MP Ömer Faruk Gergerlioğlu announced Yıldız’s imprisonment on X with an a comment to Justice Minister Yılmaz Tunç.

Yıldız, who suffers from high blood pressure, eye problems, a herniated disk and scoliosis, was sent to prison after the Supreme Court of Appeals upheld the verdict of İstanbul’s 14th High Criminal Court.

The case against Yıldız was initiated on charges of “financing a terrorist organization” after she was found to have sent money to her daughter, who is currently imprisoned, and her daughter’s cellmate, according to Turkish media reports. This led to a three-year trial, at the end of which she was convicted and sentenced.

The reason for her daughter’s incarceration was not mentioned in the Turkish media reports, but Yıldız’s verdict indicates that her daughter was convicted of “terrorism.”

Turkey’s anti-terror legislation is widely criticized for being too broad and leaving too much room for interpretation and used against political opponents of Turkish President Recep Tayyip Erdoğan and his Justice and Development Party (AKP) government.

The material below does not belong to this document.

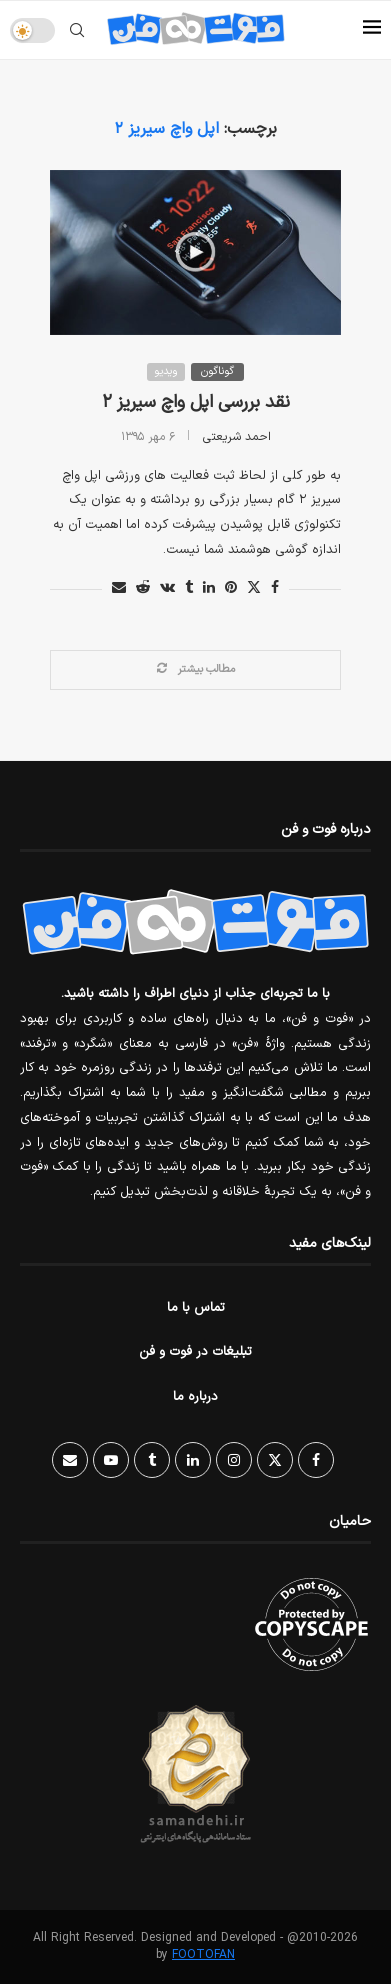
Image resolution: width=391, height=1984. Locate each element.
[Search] (77, 30)
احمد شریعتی (237, 437)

Yıldız was first taken to a hospital and then to the courthouse before being transported to Bakırköy Women’s Prison.

Alper Yıldız, her son, told reporters that his mother did nothing more than send money to prisoners, which has never been classified as a crime under Turkish law. He said the money transfers were made through official postal services, which are now criminalized.

The family announced that they would appeal to the Constitutional Court to obtain justice and reverse what they consider to be an unjust ruling.

Gergerlioğlu has time and again criticized the government’s treatment of elderly and sick prisoners.

In recent years the Council of Forensic Medicine (ATK), the agency consulted for its medical expertise in the cases of sick prisoners, has been accused of issuing questionable reports that found ailing inmates fit to remain behind bars. Prominent Turkish human rights advocates have accused the institution of having lost all independence from the government.